The type of integers used by the NAG Toolbox is chosen to be compatible with those used internally by MATLAB's implementation of LAPACK. This is, class int32 or int64 depending on the implementation.

It should be noted that versions of MATLAB prior to 2011a do not support some operations on objects of class int64, in particular the colon operator is not defined and so they cannot be used as the start or end point of a loop. (Prior to MATLAB 2010b arithmetic operations, on int64 were not supported at all.) If using these MATLAB versions it is therefore necessary to use double variables and just cast to int64 while calling the NAG function.

If users wish to write code that is portable across versions of the NAG toolbox that use both 32 and 64 bit integers, then we provide two functions as follows:

nag_int(x)
nag_int converts x to the integer type compatible with the current version of the NAG toolbox
nag_int_name
nag_int_name returns the name of the integer class compatible with the current version of the NAG toolbox
These can be used as follows:
nag_int(42);
n = zeros(10, nag_int_name);

Strings

When handling string valued arguments, the underlying Fortran routines usually expect strings of a specified length (which is specified in the parameter description). If strings longer than this are supplied, they will be truncated to the specified length. This means that a typical string valued argument with minimum length 1 and a constraint that the value may be 'U' or 'L' may be suppled a value of 'Lower' which would be accepted as equivalent to 'L'. Note that you must ensure that any supplied strings are at least the minimum length by padding with spaces or other suitable characters if necessary.

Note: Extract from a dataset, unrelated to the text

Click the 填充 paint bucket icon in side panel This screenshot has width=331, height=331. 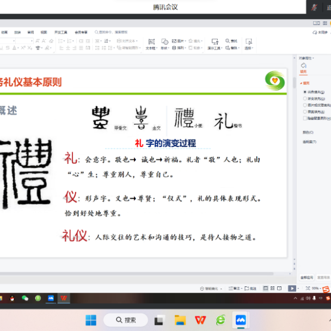click(304, 66)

Providing M-Files as Arguments

Many NAG routines expect the user to provide an M-File to evaluate a function, which might represent an integrand, the objective function in an optimization problem etc. Here is an example showing how to solve an integral:
d01ah(0, 1, 1e-5, 'd01ah_f', int64(0))
ans =

    3.1416
The integrand is contained in the file 'd01ah_f.m', which looks like:
function [result] = d01ah_f(x)
        result=4.0/(1.0+x^2);
The user should consult the MATLAB documentation on Editing and Debugging M-Files for general advice. For every instance where a NAG routine expects an M-File to be provided, an example is given.

Using Function Handles instead of M-Files

An alternative to providing M-Files as arguments is to use is to use function handles. These are useful in three main circumstances:
  1. when the argument is an existing MATLAB command;
  2. when the argument is a simple expression returning one value which can be represented as an anonymous function;
  3. when the argument is a function that is local to an m-file.

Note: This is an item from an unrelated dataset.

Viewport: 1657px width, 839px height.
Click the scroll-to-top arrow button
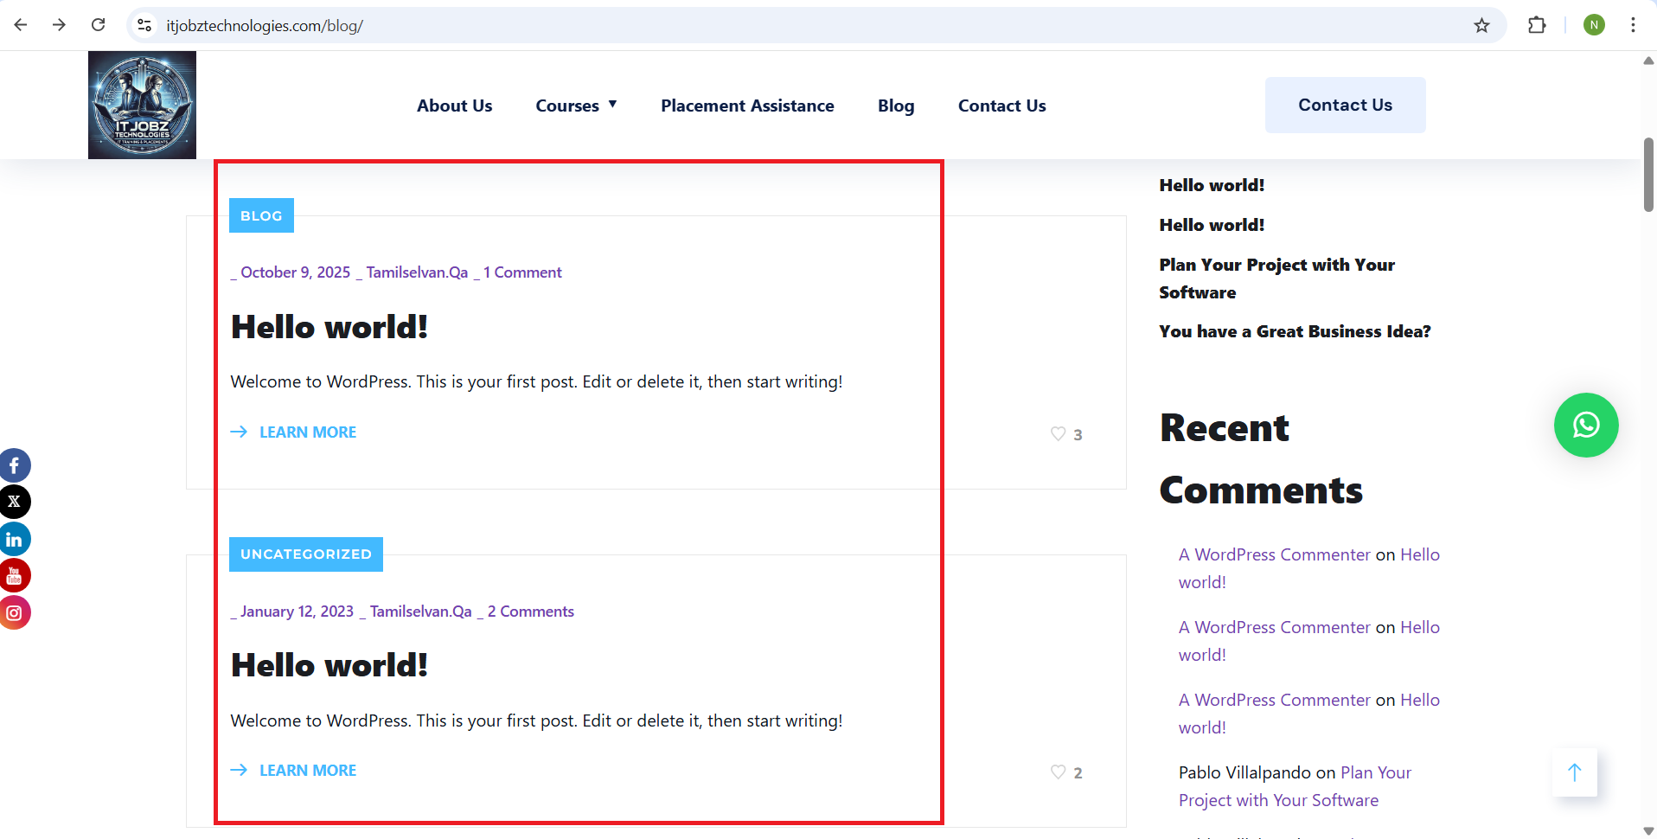coord(1574,772)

An example of the first case would be integrating the sin function which can be done as follows:

[result, abserr] = d01aj(@sin, 0, pi, 1e-5, 1e-5)

result =

     2

abserr =

   1.1102e-14

An example of the second case would be to integrate an arithmetic expression as follows:

[result, abserr] = d01aj(@(x) 4.0/(1.0+x^2), 0, 1, 1e-5, 1e-5)

result =

    3.1416


abserr =

   1.7439e-14

An example of the third case would be a program such as solve_equations.m:

function solve_equations

x = -ones(9,1);
[x, ~, ifail] = c05nb(@fcn, x);

if (ifail == 0)
  fprintf('The root of the equation is at:\n'); 
  disp(x);
end

function [fvec, iflag] = fcn(n,x,iflag)
  fvec = zeros(n, 1);
  for k = 1:double(n)
    fvec(k) = (3.0-2.0*x(k))*x(k)+1.0;
    if k > 1
      fvec(k) = fvec(k) - x(k-1);
    end
    if k < n
      fvec(k) = fvec(k) - 2*x(k+1);
    end
  end
Note that in this case the local function fcn is too complicated to be represented as an anonymous function.

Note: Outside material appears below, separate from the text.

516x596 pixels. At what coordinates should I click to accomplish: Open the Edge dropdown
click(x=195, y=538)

Direct and Reverse Communication Routines

Library routines that directly take a user-supplied function, as described above, are classified as direct communication routines. Some such routines also have a reverse communication alternative. Instead of obtaining the solution in one call, reverse communication routines perform one step of the solution process before returning to the calling program with an appropriate flag (irevcm) set. The value of irevcm determines whether the process has finished or whether fresh information is required. In the latter case the required information must be calculated before re-entering the reverse communication routine. Thus you have the responsibility for providing an iterative loop.